Interpretation of hierarchical model results - difference in group level parameter mean

Hi all,
this is maybe a trivial question, but I just can’t figure out where i’m going wrong…

I have data that has a 3-level hierarchy: 2 groups of subjects -> ~ 40 subjects each -> 50 sessions per subject (with 20 trials per session). For simplicity let’s say that for each session I then fit 1 parameter. There is no structure across sessions, i.e. i’m ignoring that there may be systematic effects how all participants might perform better in session 50 than in session 1. My measure of interest is how variable subjects are between sessions and whether this differs between the groups.

Based on help here on the forum before (Parameters during warmup far outside prior range), I have tried modelling the data in two ways: either taking into account the 3-level hierarchy or ignoring it. If I ignore it, I instead do: 2 groups of subjects -> 40*50 sessions. From the output of the two-level model, I then (in Matlab) again compute the parameter for each subject by averaging across the sessions.

Surprisingly, when I simulate data from the 3-level hierarchy, I find that the recovered parameters from the 2-level model correlate better with the true parameters than from the 3-level model (for the group level to some extend, but very strongly for the subject and session level). I wonder whether this might be because there is not that much data on each level (i.e. only 20 trials per session etc.). In any case, these simulation results make me think that I should also analyse my real data with the 2-level model. (right?)

Now the confusion I have: I want to compute whether a) the two groups are different in their mean of the parameter and b) whether they differ in how variable the parameter is across sessions (so, the mean of the parameter standard deviation for each subject across sessions).

For b), it seemed straight-forward to compute for each subject the standard deviation across sessions and then the group level mean. When I make a histogram of the 1000 samples (from Stan) for this, the results are about the same as when I do a t-test on the data from the subjects after averaging over the 1000 samples. - so that’s reassuring.

However, for a), I thought the analysis should work the same way. But it does not: when I plot histograms of the means of the two groups (either computed as for the standard deviation above, or directly based on the samples of the group-level parameters that I get from Stan) [see top plot below] it looks very different than if I plot histograms of the single-subject parameters for the two groups [bottom plot]. (And the only stats I can do on this is a t-test because I have averaged out the samples – so that doesn’t seem good either). When I compute the means (either across samples [top] or across subjects [bottom]), they are the same.

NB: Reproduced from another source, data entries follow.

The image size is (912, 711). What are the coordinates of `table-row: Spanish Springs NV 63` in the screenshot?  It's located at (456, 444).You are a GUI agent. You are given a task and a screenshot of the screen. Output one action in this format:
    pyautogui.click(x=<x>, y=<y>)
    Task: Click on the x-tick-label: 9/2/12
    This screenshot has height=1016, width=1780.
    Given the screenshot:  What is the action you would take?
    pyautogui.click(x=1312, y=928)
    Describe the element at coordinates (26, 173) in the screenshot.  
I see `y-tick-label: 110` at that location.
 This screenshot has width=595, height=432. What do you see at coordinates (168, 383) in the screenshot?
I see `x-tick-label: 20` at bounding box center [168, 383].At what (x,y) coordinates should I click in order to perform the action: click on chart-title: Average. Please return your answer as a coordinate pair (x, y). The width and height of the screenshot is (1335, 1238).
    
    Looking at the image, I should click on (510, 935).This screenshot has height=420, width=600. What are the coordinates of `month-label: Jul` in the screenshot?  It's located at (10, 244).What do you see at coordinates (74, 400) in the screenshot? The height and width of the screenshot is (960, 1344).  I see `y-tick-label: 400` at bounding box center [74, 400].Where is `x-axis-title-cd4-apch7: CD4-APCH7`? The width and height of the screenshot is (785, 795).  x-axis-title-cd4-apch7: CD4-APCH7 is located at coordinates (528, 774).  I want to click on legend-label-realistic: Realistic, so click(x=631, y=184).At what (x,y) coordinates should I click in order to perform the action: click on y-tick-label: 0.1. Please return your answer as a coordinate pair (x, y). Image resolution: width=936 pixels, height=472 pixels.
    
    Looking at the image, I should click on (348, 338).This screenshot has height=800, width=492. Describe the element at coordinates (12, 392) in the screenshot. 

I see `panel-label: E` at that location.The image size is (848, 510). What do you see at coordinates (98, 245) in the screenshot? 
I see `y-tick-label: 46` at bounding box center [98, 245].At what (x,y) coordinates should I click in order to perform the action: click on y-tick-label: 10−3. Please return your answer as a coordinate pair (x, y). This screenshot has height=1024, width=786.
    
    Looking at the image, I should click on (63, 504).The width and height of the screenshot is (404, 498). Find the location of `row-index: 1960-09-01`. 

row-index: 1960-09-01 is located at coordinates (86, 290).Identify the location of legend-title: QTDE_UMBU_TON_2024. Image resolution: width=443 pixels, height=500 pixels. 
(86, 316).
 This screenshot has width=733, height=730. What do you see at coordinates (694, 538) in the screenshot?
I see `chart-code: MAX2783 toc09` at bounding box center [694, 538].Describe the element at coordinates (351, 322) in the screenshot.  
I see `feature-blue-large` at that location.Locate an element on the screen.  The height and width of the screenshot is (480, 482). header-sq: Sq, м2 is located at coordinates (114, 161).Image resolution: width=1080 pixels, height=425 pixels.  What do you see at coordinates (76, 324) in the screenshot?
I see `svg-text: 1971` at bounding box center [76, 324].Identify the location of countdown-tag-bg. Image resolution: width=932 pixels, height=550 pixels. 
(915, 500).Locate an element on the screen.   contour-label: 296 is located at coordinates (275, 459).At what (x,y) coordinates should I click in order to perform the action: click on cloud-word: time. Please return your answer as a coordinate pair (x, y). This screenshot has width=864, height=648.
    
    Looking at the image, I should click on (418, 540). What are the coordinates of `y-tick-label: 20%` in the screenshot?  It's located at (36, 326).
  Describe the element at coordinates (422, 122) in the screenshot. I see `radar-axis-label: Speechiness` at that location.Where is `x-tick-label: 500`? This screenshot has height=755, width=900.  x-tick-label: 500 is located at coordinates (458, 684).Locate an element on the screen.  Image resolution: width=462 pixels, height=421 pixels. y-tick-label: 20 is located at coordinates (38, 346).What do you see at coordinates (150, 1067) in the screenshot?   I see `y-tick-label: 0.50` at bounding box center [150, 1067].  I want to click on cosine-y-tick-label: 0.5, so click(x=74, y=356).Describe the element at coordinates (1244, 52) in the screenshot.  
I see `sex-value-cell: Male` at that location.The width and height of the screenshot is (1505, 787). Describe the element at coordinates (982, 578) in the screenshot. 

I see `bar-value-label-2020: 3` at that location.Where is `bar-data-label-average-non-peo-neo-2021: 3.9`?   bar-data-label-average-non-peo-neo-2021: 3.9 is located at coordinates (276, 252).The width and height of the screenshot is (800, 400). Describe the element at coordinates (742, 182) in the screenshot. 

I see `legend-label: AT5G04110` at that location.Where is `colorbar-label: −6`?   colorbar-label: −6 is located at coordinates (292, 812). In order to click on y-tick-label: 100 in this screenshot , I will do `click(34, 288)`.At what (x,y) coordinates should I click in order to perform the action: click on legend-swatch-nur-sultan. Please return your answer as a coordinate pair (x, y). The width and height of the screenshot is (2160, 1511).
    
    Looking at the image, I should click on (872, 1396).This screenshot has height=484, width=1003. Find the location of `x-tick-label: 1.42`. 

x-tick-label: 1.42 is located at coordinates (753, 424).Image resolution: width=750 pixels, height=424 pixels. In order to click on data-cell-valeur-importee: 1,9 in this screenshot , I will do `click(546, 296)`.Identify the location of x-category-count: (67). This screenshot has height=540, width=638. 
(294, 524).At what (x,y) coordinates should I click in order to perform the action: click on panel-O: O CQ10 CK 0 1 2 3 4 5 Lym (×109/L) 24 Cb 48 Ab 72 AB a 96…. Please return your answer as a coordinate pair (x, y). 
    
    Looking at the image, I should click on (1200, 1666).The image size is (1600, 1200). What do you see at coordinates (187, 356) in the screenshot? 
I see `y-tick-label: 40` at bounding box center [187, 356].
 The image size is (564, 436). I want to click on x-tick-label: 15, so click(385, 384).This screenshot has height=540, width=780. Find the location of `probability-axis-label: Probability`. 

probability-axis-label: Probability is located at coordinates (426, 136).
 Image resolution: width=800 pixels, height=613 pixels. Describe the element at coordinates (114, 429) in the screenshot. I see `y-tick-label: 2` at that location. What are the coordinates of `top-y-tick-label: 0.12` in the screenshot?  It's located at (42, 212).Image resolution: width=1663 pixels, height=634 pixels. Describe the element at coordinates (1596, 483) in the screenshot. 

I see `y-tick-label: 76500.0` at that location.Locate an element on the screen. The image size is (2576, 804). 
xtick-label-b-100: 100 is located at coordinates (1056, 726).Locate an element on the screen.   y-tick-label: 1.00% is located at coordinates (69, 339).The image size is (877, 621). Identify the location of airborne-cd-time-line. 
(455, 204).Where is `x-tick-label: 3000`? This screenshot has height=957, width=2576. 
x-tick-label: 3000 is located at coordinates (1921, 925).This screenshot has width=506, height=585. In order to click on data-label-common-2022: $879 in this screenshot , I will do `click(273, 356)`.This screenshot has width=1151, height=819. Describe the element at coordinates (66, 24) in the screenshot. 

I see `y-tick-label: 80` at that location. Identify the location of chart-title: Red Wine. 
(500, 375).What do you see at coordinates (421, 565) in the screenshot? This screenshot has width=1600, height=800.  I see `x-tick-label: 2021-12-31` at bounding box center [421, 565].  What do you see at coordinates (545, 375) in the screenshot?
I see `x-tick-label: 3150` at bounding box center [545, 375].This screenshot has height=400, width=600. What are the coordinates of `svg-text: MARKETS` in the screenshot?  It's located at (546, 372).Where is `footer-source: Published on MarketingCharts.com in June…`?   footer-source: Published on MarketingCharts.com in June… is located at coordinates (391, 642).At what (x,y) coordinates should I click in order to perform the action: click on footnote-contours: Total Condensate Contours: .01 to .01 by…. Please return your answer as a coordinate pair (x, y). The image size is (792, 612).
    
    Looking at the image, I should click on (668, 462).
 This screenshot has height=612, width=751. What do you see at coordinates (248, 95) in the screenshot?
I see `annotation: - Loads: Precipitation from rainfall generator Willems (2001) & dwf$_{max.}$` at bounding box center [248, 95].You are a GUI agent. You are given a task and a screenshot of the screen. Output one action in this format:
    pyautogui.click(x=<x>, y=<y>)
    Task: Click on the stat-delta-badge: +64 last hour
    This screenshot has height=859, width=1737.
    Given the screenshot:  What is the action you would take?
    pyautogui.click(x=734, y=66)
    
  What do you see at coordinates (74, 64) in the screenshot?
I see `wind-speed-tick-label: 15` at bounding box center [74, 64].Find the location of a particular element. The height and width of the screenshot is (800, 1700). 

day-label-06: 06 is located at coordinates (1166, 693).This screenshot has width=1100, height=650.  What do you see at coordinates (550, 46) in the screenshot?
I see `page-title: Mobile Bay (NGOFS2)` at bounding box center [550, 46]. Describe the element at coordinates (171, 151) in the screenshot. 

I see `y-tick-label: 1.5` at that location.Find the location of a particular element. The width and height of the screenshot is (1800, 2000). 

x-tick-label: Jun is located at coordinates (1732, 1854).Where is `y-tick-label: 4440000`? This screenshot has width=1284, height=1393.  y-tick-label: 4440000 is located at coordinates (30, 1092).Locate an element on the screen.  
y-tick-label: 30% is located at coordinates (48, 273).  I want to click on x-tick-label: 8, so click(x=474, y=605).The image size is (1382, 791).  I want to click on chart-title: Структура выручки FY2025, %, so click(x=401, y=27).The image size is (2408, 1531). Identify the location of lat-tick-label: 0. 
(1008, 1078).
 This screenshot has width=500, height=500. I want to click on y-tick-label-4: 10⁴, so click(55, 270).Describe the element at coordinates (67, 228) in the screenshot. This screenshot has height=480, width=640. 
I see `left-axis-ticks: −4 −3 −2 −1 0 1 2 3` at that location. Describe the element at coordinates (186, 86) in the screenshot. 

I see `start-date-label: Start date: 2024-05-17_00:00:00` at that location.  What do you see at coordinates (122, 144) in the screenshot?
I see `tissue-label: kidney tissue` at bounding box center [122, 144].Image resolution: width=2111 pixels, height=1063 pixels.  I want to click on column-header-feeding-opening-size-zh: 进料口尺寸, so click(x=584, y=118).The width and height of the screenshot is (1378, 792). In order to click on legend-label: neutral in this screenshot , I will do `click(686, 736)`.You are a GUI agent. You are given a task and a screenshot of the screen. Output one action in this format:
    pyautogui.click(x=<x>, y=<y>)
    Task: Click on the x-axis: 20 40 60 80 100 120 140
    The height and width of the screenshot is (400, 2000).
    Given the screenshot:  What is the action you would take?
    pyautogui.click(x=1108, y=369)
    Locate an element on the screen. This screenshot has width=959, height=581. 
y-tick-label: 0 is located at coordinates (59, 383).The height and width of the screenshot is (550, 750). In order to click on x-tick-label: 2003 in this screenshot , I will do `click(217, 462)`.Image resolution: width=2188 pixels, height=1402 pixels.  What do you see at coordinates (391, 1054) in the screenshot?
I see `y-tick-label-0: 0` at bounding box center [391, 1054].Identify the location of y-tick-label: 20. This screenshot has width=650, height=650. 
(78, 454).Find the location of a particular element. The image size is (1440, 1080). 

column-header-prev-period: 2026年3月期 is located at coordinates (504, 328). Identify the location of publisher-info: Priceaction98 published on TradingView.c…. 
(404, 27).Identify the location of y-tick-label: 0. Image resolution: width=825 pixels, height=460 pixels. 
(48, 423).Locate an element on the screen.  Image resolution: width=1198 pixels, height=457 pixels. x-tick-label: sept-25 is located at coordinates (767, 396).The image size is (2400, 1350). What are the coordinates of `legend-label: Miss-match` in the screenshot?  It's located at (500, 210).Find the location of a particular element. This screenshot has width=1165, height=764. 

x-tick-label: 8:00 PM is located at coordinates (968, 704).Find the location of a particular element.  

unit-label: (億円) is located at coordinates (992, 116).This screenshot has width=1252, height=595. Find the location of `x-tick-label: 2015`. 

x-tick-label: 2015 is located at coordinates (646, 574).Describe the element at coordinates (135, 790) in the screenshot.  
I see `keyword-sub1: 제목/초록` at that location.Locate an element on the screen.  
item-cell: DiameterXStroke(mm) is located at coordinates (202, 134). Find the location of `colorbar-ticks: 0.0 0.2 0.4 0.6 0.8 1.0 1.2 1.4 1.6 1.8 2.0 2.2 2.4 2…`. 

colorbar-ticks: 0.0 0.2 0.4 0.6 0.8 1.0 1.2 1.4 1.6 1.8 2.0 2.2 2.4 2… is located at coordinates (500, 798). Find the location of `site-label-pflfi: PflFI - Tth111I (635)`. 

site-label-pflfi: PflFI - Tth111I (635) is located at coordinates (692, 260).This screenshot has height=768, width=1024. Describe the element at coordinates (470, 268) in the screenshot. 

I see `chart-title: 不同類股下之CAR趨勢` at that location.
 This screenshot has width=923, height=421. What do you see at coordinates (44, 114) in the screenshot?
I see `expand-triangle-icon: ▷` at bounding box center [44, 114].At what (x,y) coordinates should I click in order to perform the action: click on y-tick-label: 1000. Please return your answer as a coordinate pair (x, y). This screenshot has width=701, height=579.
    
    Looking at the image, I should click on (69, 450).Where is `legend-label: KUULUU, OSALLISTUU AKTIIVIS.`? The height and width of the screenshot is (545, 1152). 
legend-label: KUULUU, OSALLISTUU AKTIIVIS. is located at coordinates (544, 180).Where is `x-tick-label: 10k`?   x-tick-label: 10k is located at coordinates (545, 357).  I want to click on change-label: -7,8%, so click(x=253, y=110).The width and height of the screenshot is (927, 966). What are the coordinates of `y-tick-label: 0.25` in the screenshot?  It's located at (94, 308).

So which figure now tells me whether my two groups are different? I assumed it would be the top figure and just did the bottom one as a sanity check, but now I’m not sure anymore.

I would be very grateful for any advice

It’s hard to fit anything with N = 2.

That can happen, especially when the model is very fine-grained and you don’t have enough data to support the richer model. See above. You wind up needing very strong priors if you only have N = 2 groups.

How did you simulate the data? Did you simulate the parameters from the priors and the data from the parameters and run multiple simulations to test calibration? That’s the Cook-Gelman-Rubin approach.

I don’t understand what you mean here—that’s not a parameter, per se. The parameters are what are declared in the parameters block of the program. The program defines a density over those, and that’s what’s sampled. Everthing else is a derived quantity like transformed parameters or generated quantities.